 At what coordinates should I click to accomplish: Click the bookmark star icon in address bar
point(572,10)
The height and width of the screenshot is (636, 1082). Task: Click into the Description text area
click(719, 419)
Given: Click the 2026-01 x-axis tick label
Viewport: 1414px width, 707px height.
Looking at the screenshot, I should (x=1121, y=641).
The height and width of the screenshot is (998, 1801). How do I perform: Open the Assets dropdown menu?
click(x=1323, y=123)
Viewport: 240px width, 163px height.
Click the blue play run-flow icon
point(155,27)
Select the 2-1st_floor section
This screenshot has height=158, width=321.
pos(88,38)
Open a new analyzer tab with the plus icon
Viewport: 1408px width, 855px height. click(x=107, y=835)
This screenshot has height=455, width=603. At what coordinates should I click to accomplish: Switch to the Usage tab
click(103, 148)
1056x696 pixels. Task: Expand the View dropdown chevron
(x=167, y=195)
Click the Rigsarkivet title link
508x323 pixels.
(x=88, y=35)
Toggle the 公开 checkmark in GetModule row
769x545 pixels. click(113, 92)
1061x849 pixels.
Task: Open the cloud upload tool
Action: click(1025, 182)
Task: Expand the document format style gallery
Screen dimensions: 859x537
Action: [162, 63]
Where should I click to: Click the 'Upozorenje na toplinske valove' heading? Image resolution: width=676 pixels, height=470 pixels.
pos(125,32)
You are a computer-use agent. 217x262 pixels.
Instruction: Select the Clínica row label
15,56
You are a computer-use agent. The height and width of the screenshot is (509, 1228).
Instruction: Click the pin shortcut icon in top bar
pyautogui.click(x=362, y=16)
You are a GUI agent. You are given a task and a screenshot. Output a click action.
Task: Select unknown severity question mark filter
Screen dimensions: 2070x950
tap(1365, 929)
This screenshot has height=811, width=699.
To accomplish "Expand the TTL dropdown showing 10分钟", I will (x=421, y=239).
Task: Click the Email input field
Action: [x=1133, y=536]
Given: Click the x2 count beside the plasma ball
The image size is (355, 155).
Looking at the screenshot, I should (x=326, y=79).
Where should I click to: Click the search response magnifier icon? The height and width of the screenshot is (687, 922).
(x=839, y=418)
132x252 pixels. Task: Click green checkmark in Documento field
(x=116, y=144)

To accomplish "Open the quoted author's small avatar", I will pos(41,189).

--- --- ---

Your goal = Rewrite all of the items above, replacing each "Instruction" with "Command" and leaving everything else unchanged.

Finished answer =
 At what coordinates should I click to accomplish: Click the bookmark star icon in address bar
point(572,10)
The height and width of the screenshot is (636, 1082). Task: Click into the Description text area
click(719, 419)
Given: Click the 2026-01 x-axis tick label
Viewport: 1414px width, 707px height.
Looking at the screenshot, I should (x=1121, y=641).
The height and width of the screenshot is (998, 1801). How do I perform: Open the Assets dropdown menu?
click(x=1323, y=123)
Viewport: 240px width, 163px height.
Click the blue play run-flow icon
point(155,27)
Select the 2-1st_floor section
This screenshot has height=158, width=321.
pos(88,38)
Open a new analyzer tab with the plus icon
Viewport: 1408px width, 855px height. click(x=107, y=835)
This screenshot has height=455, width=603. At what coordinates should I click to accomplish: Switch to the Usage tab
click(103, 148)
1056x696 pixels. Task: Expand the View dropdown chevron
(x=167, y=195)
Click the Rigsarkivet title link
508x323 pixels.
(x=88, y=35)
Toggle the 公开 checkmark in GetModule row
769x545 pixels. click(113, 92)
1061x849 pixels.
Task: Open the cloud upload tool
Action: click(1025, 182)
Task: Expand the document format style gallery
Screen dimensions: 859x537
Action: [162, 63]
Where should I click to: Click the 'Upozorenje na toplinske valove' heading? Image resolution: width=676 pixels, height=470 pixels.
pos(125,32)
You are a computer-use agent. 217x262 pixels.
Command: Select the Clínica row label
15,56
You are a computer-use agent. The height and width of the screenshot is (509, 1228).
Command: Click the pin shortcut icon in top bar
pyautogui.click(x=362, y=16)
You are a GUI agent. You are given a task and a screenshot. Output a click action.
Task: Select unknown severity question mark filter
Screen dimensions: 2070x950
tap(1365, 929)
This screenshot has height=811, width=699.
To accomplish "Expand the TTL dropdown showing 10分钟", I will (x=421, y=239).
Task: Click the Email input field
Action: [x=1133, y=536]
Given: Click the x2 count beside the plasma ball
The image size is (355, 155).
Looking at the screenshot, I should (x=326, y=79).
Where should I click to: Click the search response magnifier icon? The height and width of the screenshot is (687, 922).
(x=839, y=418)
132x252 pixels. Task: Click green checkmark in Documento field
(x=116, y=144)

To accomplish "Open the quoted author's small avatar", I will pos(41,189).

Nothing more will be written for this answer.